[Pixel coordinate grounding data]
*-*-*
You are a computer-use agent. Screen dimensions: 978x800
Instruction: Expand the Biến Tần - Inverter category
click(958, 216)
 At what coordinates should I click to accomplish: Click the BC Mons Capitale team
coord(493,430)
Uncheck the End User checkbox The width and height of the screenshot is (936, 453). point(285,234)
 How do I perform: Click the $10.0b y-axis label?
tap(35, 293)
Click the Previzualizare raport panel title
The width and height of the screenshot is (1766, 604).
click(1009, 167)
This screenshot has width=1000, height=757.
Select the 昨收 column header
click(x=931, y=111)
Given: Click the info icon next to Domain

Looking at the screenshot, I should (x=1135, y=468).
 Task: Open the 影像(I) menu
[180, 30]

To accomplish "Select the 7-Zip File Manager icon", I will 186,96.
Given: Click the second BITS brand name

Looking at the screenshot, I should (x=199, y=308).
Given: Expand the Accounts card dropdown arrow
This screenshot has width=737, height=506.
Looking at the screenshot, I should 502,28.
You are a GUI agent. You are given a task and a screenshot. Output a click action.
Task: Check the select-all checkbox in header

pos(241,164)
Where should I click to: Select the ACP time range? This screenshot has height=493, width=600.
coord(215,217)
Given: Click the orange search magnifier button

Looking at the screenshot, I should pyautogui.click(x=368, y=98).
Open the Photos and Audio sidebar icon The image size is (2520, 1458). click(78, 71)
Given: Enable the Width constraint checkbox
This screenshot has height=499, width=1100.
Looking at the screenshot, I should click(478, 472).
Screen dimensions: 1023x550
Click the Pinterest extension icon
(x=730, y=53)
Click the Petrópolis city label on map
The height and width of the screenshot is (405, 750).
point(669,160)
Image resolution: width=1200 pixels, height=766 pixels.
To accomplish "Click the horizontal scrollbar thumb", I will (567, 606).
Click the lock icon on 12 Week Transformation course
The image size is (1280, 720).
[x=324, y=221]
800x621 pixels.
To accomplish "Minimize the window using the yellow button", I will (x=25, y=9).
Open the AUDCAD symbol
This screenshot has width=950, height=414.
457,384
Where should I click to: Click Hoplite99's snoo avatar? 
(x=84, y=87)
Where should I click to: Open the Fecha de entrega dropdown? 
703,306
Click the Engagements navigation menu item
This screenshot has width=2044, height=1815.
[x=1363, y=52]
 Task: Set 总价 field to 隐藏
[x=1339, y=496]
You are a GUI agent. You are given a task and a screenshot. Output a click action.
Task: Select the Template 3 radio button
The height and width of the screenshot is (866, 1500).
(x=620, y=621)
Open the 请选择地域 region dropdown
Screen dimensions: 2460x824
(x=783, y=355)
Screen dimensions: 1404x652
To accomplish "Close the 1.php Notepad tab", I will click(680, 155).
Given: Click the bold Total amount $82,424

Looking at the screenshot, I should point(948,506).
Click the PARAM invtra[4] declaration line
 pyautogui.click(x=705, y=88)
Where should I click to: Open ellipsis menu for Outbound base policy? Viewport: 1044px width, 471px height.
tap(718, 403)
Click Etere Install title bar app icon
*-*-*
An exact repetition of all the entries is required.

- Problem solution -
You are a computer-use agent. Screen dimensions: 978x800
Instruction: Expand the Biến Tần - Inverter category
click(958, 216)
 At what coordinates should I click to accomplish: Click the BC Mons Capitale team
coord(493,430)
Uncheck the End User checkbox The width and height of the screenshot is (936, 453). point(285,234)
 How do I perform: Click the $10.0b y-axis label?
tap(35, 293)
Click the Previzualizare raport panel title
The width and height of the screenshot is (1766, 604).
click(1009, 167)
This screenshot has width=1000, height=757.
Select the 昨收 column header
click(x=931, y=111)
Given: Click the info icon next to Domain

Looking at the screenshot, I should (x=1135, y=468).
 Task: Open the 影像(I) menu
[180, 30]

To accomplish "Select the 7-Zip File Manager icon", I will 186,96.
Given: Click the second BITS brand name

Looking at the screenshot, I should (x=199, y=308).
Given: Expand the Accounts card dropdown arrow
This screenshot has width=737, height=506.
Looking at the screenshot, I should 502,28.
You are a GUI agent. You are given a task and a screenshot. Output a click action.
Task: Check the select-all checkbox in header

pos(241,164)
Where should I click to: Select the ACP time range? This screenshot has height=493, width=600.
coord(215,217)
Given: Click the orange search magnifier button

Looking at the screenshot, I should pyautogui.click(x=368, y=98).
Open the Photos and Audio sidebar icon The image size is (2520, 1458). click(78, 71)
Given: Enable the Width constraint checkbox
This screenshot has height=499, width=1100.
Looking at the screenshot, I should click(478, 472).
Screen dimensions: 1023x550
Click the Pinterest extension icon
(x=730, y=53)
Click the Petrópolis city label on map
The height and width of the screenshot is (405, 750).
point(669,160)
Image resolution: width=1200 pixels, height=766 pixels.
To accomplish "Click the horizontal scrollbar thumb", I will (567, 606).
Click the lock icon on 12 Week Transformation course
The image size is (1280, 720).
[x=324, y=221]
800x621 pixels.
To accomplish "Minimize the window using the yellow button", I will (x=25, y=9).
Open the AUDCAD symbol
This screenshot has width=950, height=414.
457,384
Where should I click to: Click Hoplite99's snoo avatar? 
(x=84, y=87)
Where should I click to: Open the Fecha de entrega dropdown? 
703,306
Click the Engagements navigation menu item
This screenshot has width=2044, height=1815.
[x=1363, y=52]
 Task: Set 总价 field to 隐藏
[x=1339, y=496]
You are a GUI agent. You are given a task and a screenshot. Output a click action.
Task: Select the Template 3 radio button
The height and width of the screenshot is (866, 1500).
(x=620, y=621)
Open the 请选择地域 region dropdown
Screen dimensions: 2460x824
(x=783, y=355)
Screen dimensions: 1404x652
To accomplish "Close the 1.php Notepad tab", I will click(680, 155).
Given: Click the bold Total amount $82,424

Looking at the screenshot, I should point(948,506).
Click the PARAM invtra[4] declaration line
 pyautogui.click(x=705, y=88)
Where should I click to: Open ellipsis menu for Outbound base policy? Viewport: 1044px width, 471px height.
tap(718, 403)
Click Etere Install title bar app icon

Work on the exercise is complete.